**ABOUT THIS EXERCISE**:
Produce one exact copy of the records, no pictures.

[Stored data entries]
★ ★ ★ ★ ★

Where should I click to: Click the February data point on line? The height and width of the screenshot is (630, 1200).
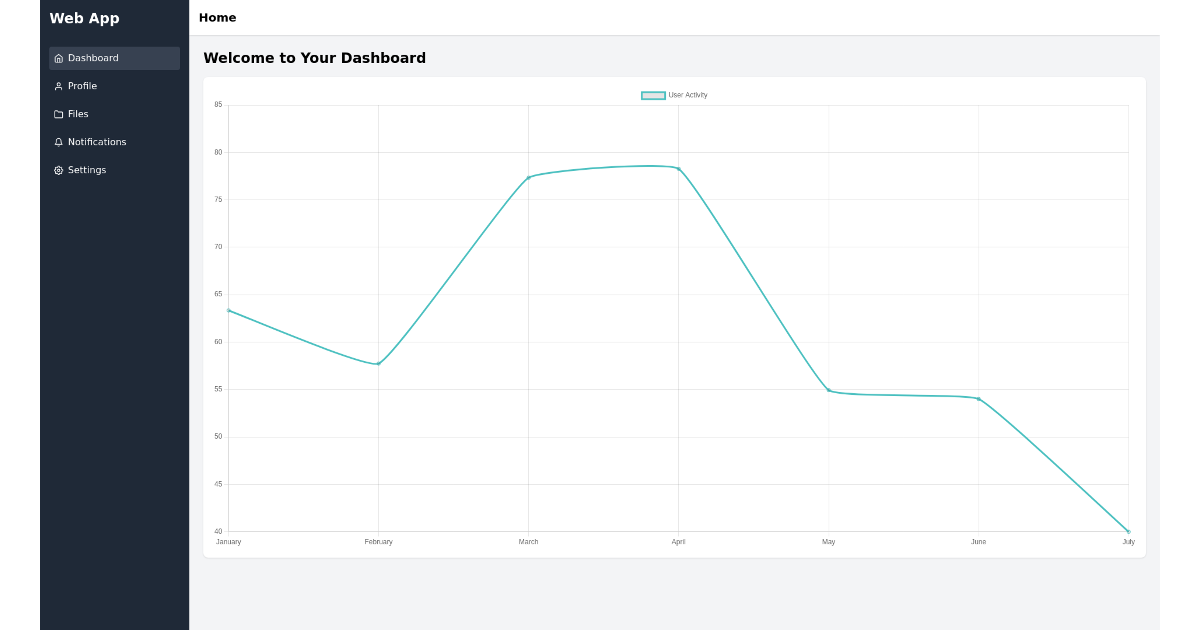tap(378, 363)
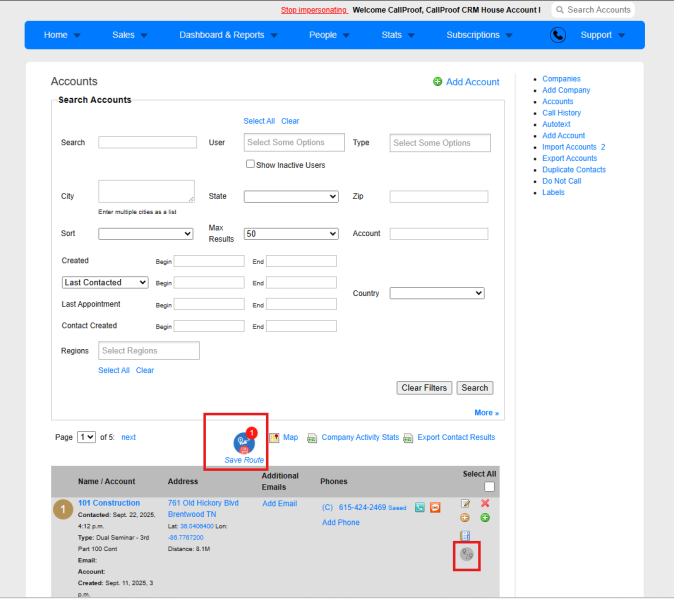674x599 pixels.
Task: Click the edit pencil icon for 101 Construction
Action: pyautogui.click(x=465, y=503)
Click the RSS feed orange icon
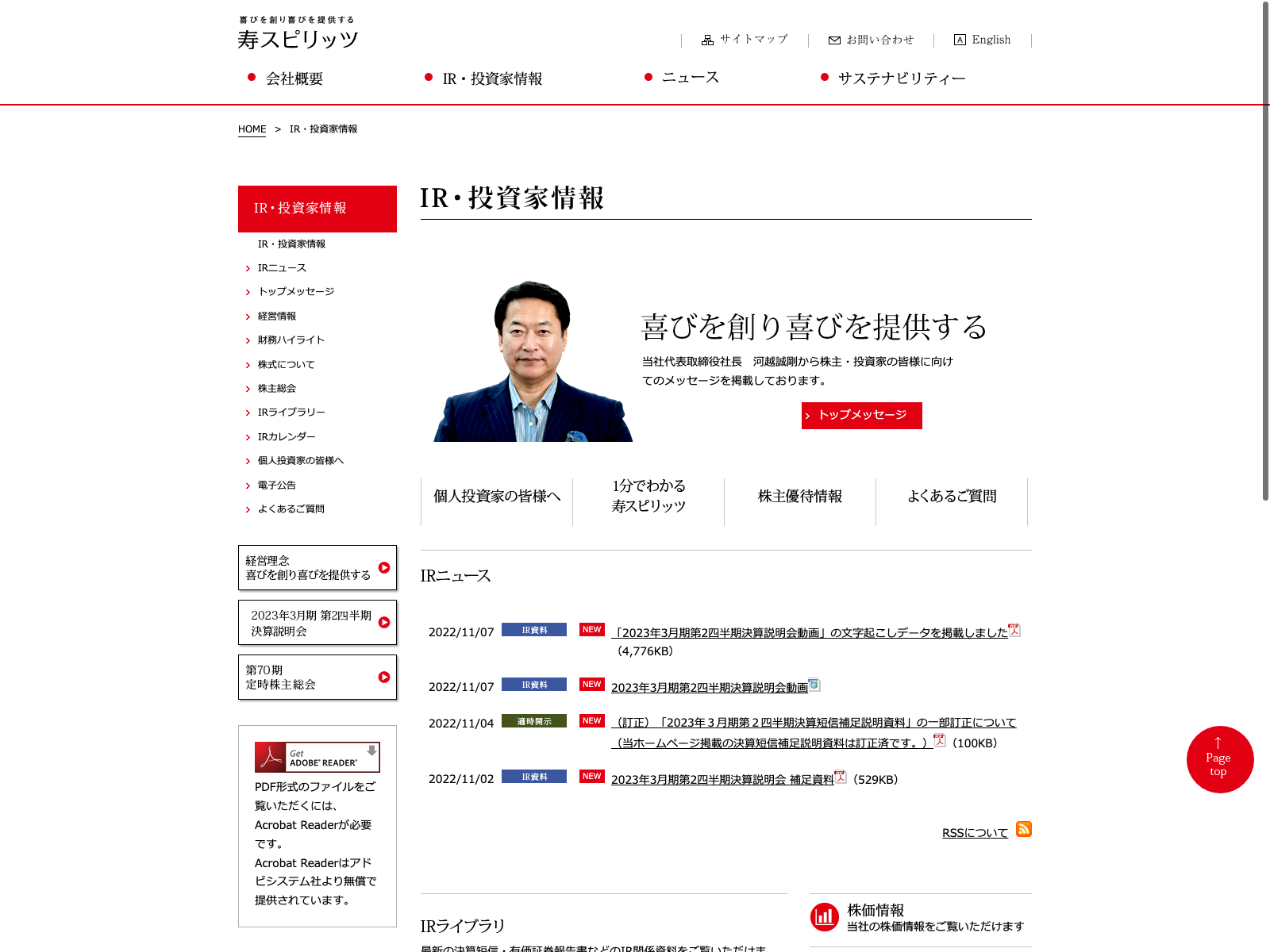The width and height of the screenshot is (1270, 952). click(1024, 829)
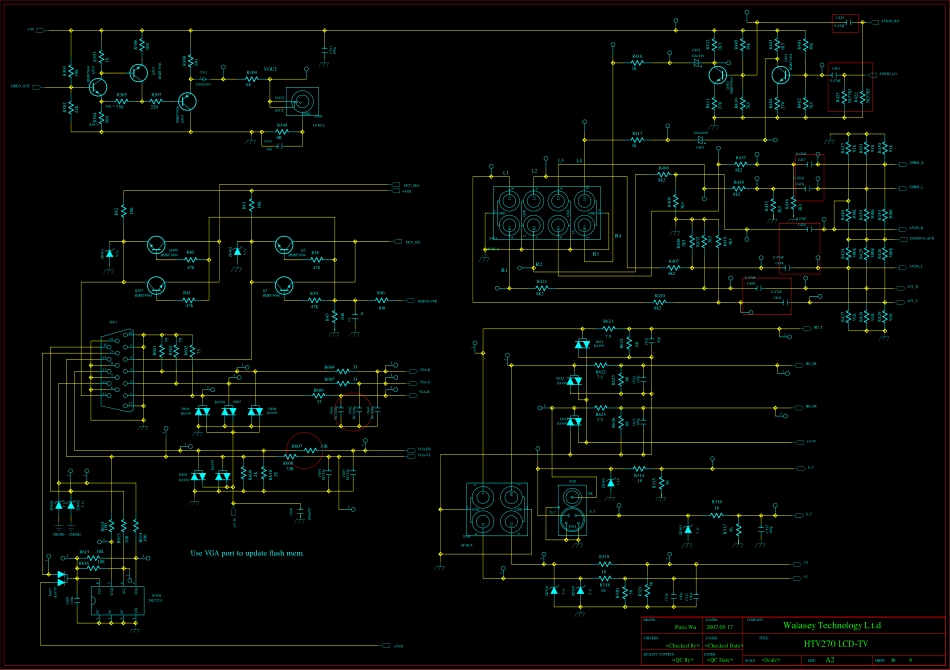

★ ★ ★ ★ ★

**WRITTEN RESPONSE**:
Where should I click to: Click the February data point on line? The height and width of the screenshot is (630, 1200).
tap(378, 363)
674x599 pixels.
Task: Click the edit pencil icon for 101 Construction
Action: pyautogui.click(x=465, y=503)
Click the RSS feed orange icon
The width and height of the screenshot is (1270, 952). click(1024, 829)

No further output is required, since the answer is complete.